Pt-based electrocatalysts for polymer electrolyte membrane fuel cells prepared by supercritical deposition technique


Bayrakceken A., Smirnova A., Kitkamthorn U., Aindow M., Turker L., Eroglu I. , ...More

JOURNAL OF POWER SOURCES, vol.179, no.2, pp.532-540, 2008 (Journal Indexed in SCI) identifier identifier

  • Publication Type: Article / Article
  • Volume: 179 Issue: 2
  • Publication Date: 2008
  • Doi Number: 10.1016/j.jpowsour.2007.12.086
  • Title of Journal : JOURNAL OF POWER SOURCES
  • Page Numbers: pp.532-540
  • Keywords: supercritical carbon dioxide deposition, electrocatalyst, carbon, polymer electrolyte membrane fuel cell, platinum, PLATINUM-BASED ELECTROCATALYSTS, OXYGEN REDUCTION REACTION, SUPPORTED CATALYSTS, CARBON NANOTUBES, ELECTROCHEMICAL REDUCTION, AEROGEL NANOCOMPOSITES, NANOPARTICLES, PERFORMANCE, METHANOL, CATHODE

Abstract

Pt-based electrocatalysts were prepared on different carbon supports which are multiwall carbon nanotubes (MWCNTs), Vulcan XC 72R (VXR) and black pearl 2000 (BP2000) using a supercritical carbon dioxide (ScCO2) deposition technique.

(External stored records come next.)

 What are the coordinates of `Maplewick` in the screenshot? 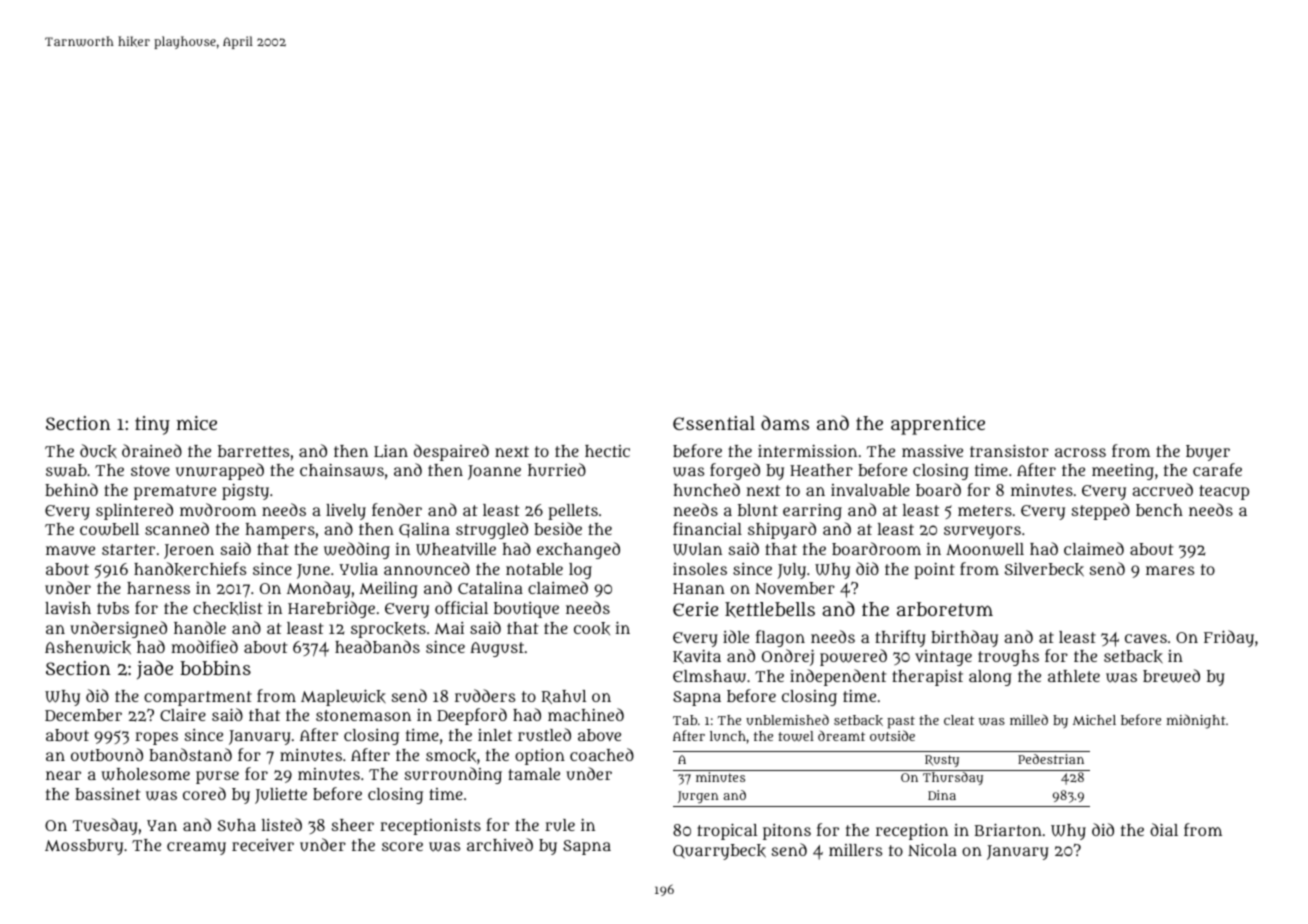 It's located at (343, 697).
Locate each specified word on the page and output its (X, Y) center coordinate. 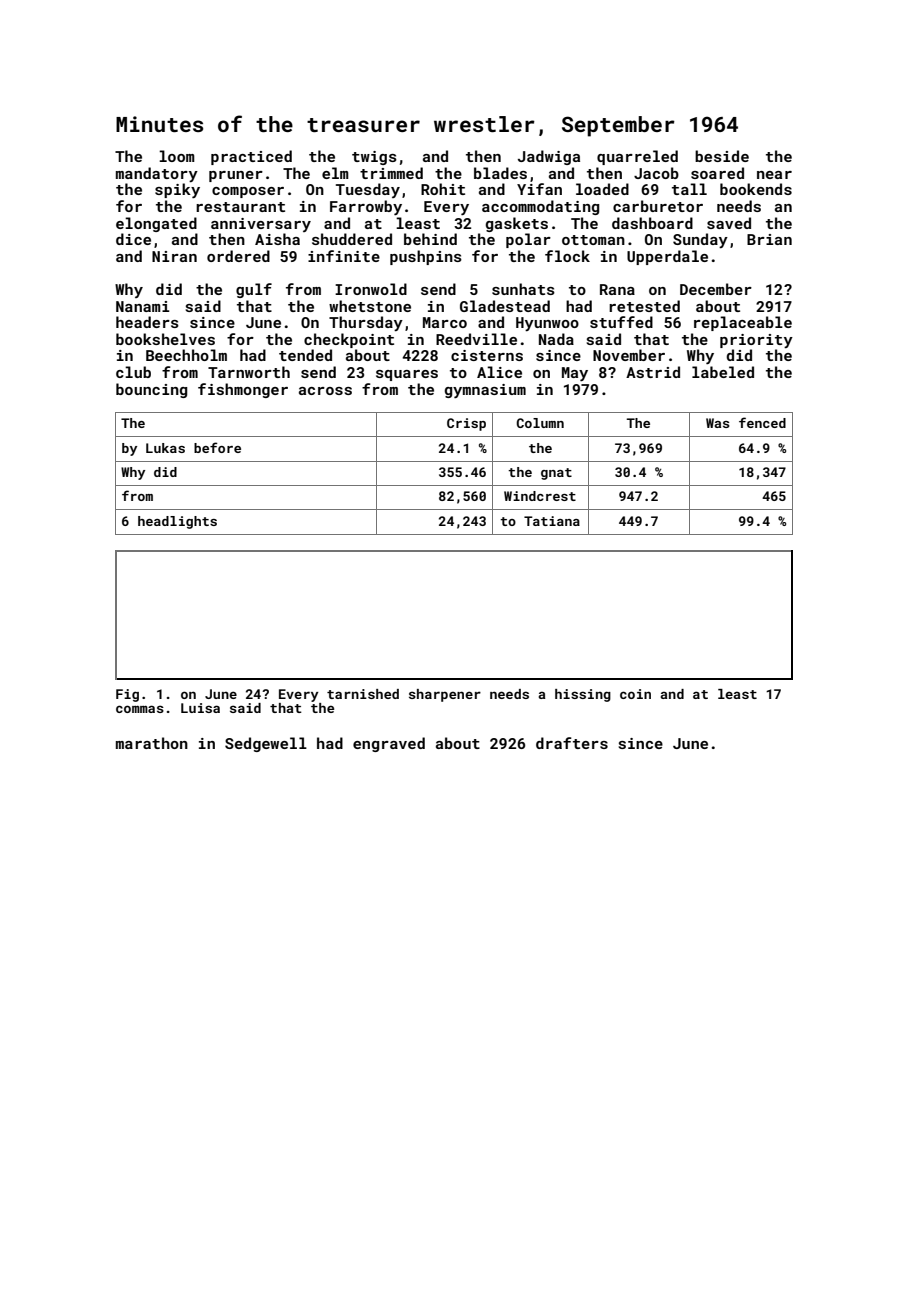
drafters (572, 743)
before (217, 447)
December (716, 289)
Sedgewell (266, 744)
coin (635, 694)
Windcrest (540, 496)
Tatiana (552, 521)
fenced (762, 422)
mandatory (157, 174)
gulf (254, 290)
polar (528, 240)
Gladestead (505, 306)
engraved (389, 744)
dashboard (652, 223)
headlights (177, 522)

These catalysts were characterized by using X-ray diffraction (XRD), high-resolution transmission electron microscopy (HRTEM) and cyclic voltammetry (CV). XRD and HRTEM results demonstrated that the ScCO2 deposition technique enables a high surface area metal phase to be deposited, with the size of the Pt particles ranging from 1 to 2 nm. The electrochemical surface areas (ESAs) of the prepared electrocatalysts were compared to the surface areas of commercial ETEK Pt/C (10 wt% Pt) and Tanaka Pt/C (46.5 wt% Pt) catalysts. The CV data indicate that the ESAs of the prepared Pt/VXR and Pt/MWCNT catalysts are about three times larger than that of the commercial ETEK catalyst for similar (10 wt% Pt) loadings. Oxygen reduction activity was investigated by hydrodynamic voltammetry. From the slope of Koutecky-Levich plots, the average number of electrons transferred in the oxygen reduction reaction (ORR) was 3.5, 3.6 and 3.7 for Pt/BP2000, Pt/VXR and Pt/MWCNT, correspondingly, which indicated almost complete reduction of oxygen to water. (C) 2008 Published by Elsevier B.V.